DATASET EXTRACT:

= = =

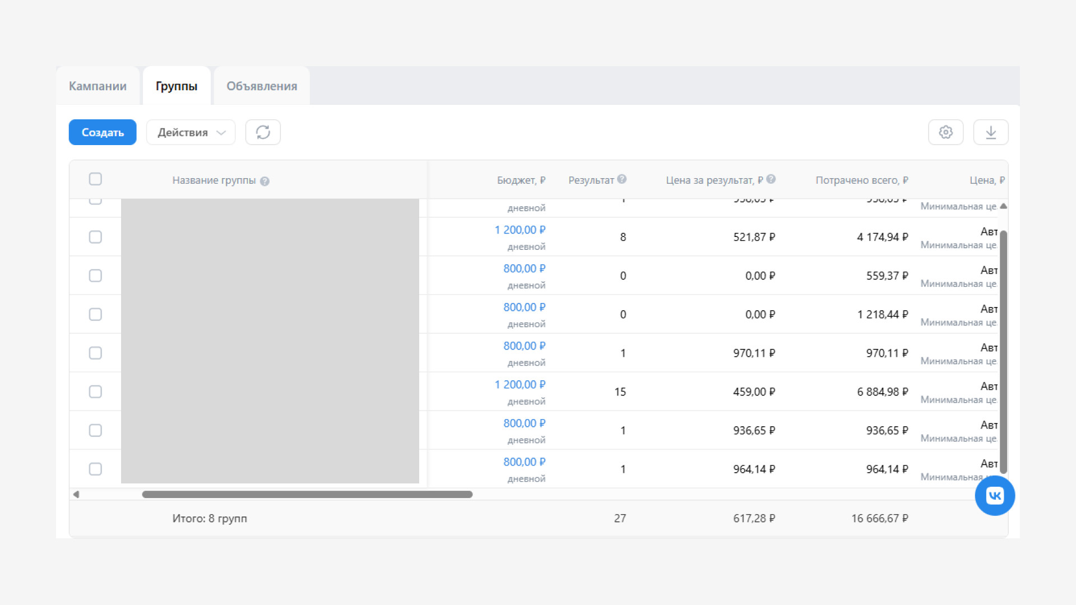Switch to the Кампании tab
The image size is (1076, 605).
[x=98, y=86]
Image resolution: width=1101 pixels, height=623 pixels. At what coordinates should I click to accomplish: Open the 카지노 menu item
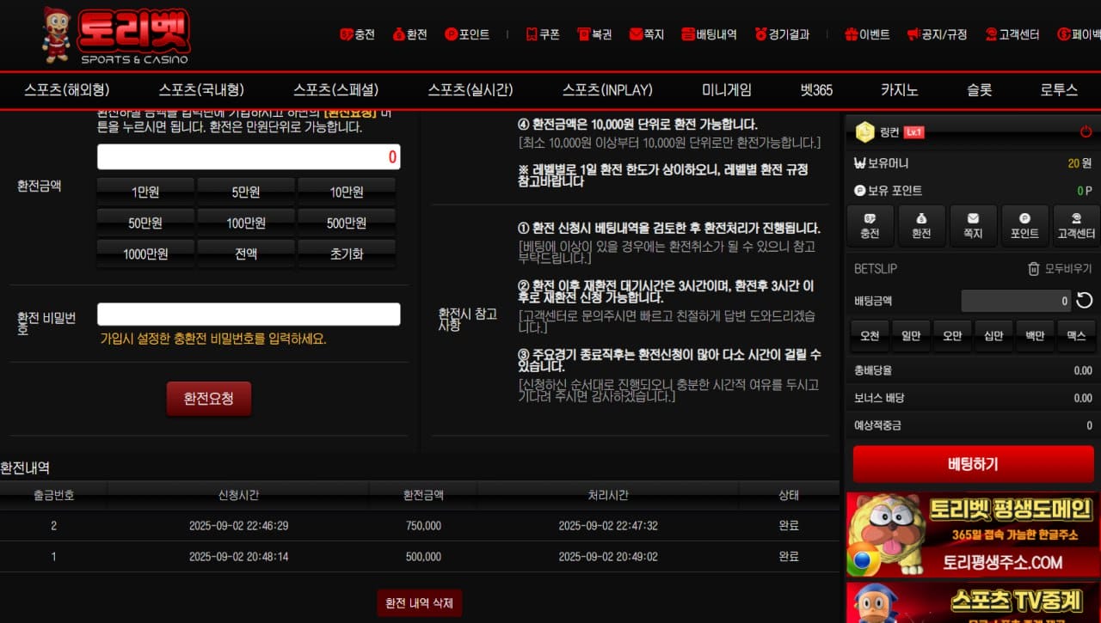pos(899,90)
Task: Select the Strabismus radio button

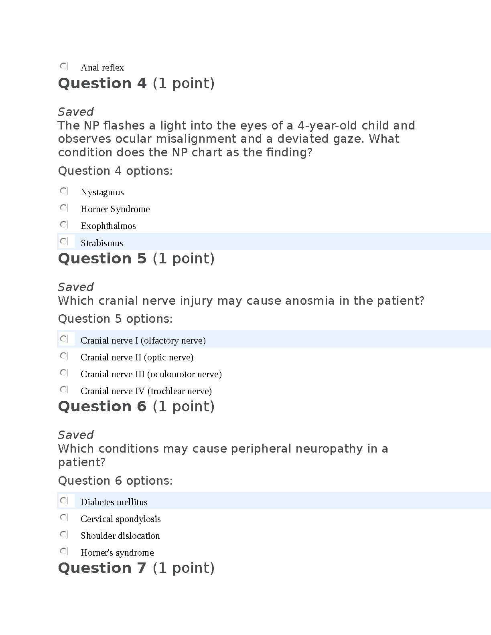Action: pos(64,241)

= = =

TASK TO COMPLETE: Rewrite the entries with "radio button" replaced by "checkbox" and everything else left unchanged. Omit the pictures from your answer.

SOLUTION FOR THIS TASK:
Switch to the Кампании tab
The image size is (1076, 605).
[x=98, y=86]
Image resolution: width=1101 pixels, height=623 pixels. At what coordinates should I click to accomplish: Open the 카지노 menu item
pos(899,90)
Task: Select the Strabismus checkbox

Action: pos(64,241)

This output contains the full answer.